Consignes de travail:
(a) Dans l'extrait sur Julius Katchen, reprenez sous forme de liste plus courte le paragraphe qui commence par « D'ailleurs, avant la parution », sans perdre ses faits principaux.
(b) Prolongez l'extrait sur Julius Katchen à la suite de sa dernière phrase.

Son legs discographique, parfois terni par quelques captations trop mates qui déparaient sa sonorité, défaut que les remasterings de la présente édition corrigent, donnant plus d’espace à son piano si opulent en timbres, sera resté dispersé et pour finir devenu quasi inaccessible jusqu’à ce que Cyrus Meher-Homji qui signe l’excellent texte du nouveau coffret, en propose une vaste anthologie en huit double volumes qui complétaient une intégrale du piano de Brahms demeurée plus ou moins disponible, justement mythique. Hélas, elle ne fut réservée qu’au marché australien !
D’ailleurs, avant la parution de cette somme Brahms, gravée au long des années soixante, le talent de Julius Katchen n’était pas si évident pour la critique, sinon pour le public. Pour les journaux de Lutèce, il ne faisait pas si bon que cela être un Américain à Paris. Au point d’ailleurs qu’après sa mort Julius Katchen entra illico dans un purgatoire dont le disque l’extirpa grâce à Tom Deacon, l’auteur de l’encyclopédique série des Great Pianists of the 20th Century.

Données enregistrées:
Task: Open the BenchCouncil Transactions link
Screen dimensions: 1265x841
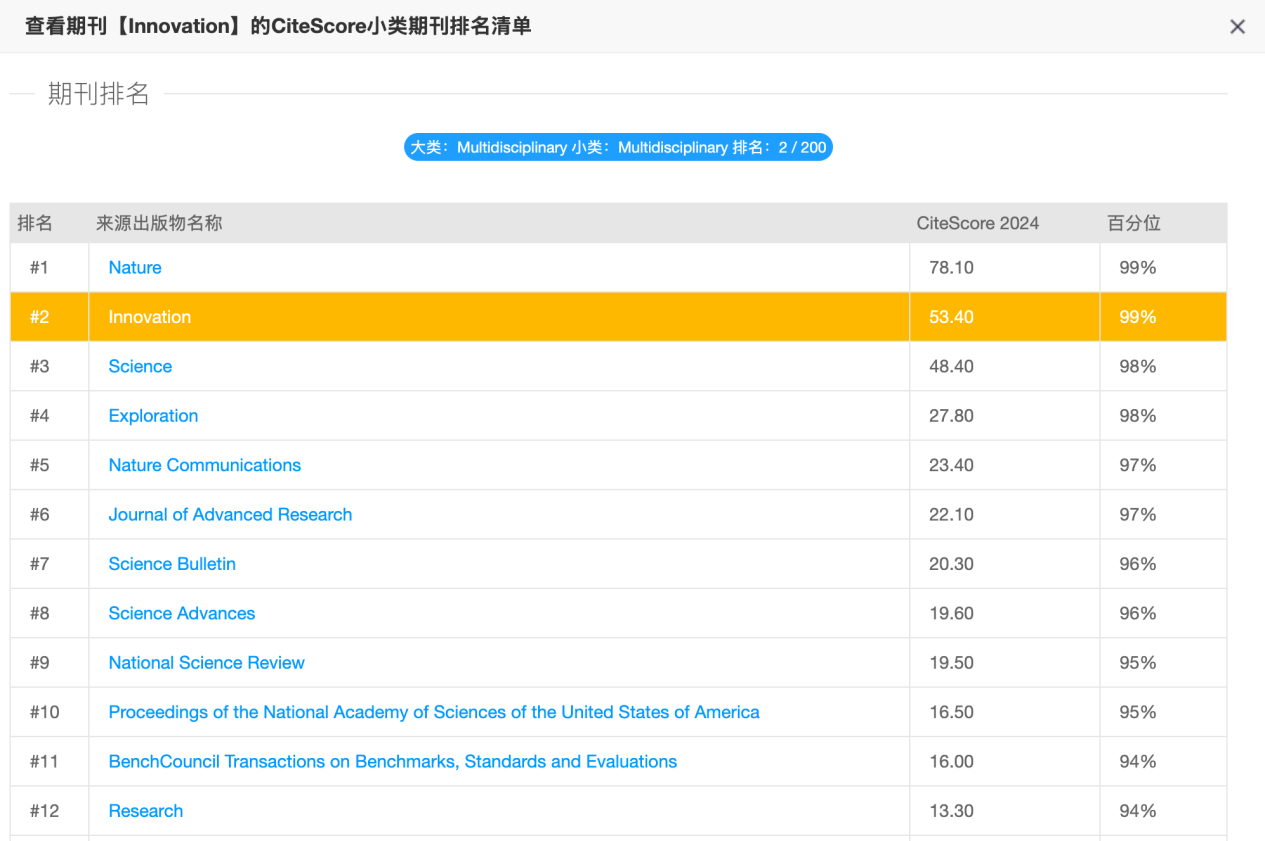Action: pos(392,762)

* * *

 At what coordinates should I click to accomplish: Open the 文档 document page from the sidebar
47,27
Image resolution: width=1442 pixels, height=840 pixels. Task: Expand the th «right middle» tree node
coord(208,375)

...

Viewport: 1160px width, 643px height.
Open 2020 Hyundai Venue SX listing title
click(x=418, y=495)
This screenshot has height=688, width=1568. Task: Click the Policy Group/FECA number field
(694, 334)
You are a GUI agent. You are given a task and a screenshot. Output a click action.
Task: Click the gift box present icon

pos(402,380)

Réponses rédigées:
(a)
- Avant la parution de son intégrale Brahms, enregistrée au long des années soixante, le talent de Julius Katchen n'était pas si évident pour la critique, sinon pour le public.
- Pour les journaux de Lutèce, il ne faisait pas si bon être un Américain à Paris.
- Après sa mort, Julius Katchen entra aussitôt dans un purgatoire.
- Le disque l'en sortit grâce à Tom Deacon, auteur de la série encyclopédique Great Pianists of the 20th Century.

(b)
Des opus concertants aussi brillants que saisissants montraient l’entendue de son répertoire, de Beethoven à Ravel, la Sonate de Ned Rorem (et hélas pas celle de Copland, qu’il joua, le compositeur l’adoubant), la 12e Rapsodie de Liszt illustraient à quel grand écart de style et de propos le jeune homme pouvait parvenir, mais il y avait plus et mieux : une première mouture de la 3e Sonate de Brahms gravée en 1949, révélait soudain le grain incroyable de ce piano d’ombre et de lumière, tout en timbres profonds et profus.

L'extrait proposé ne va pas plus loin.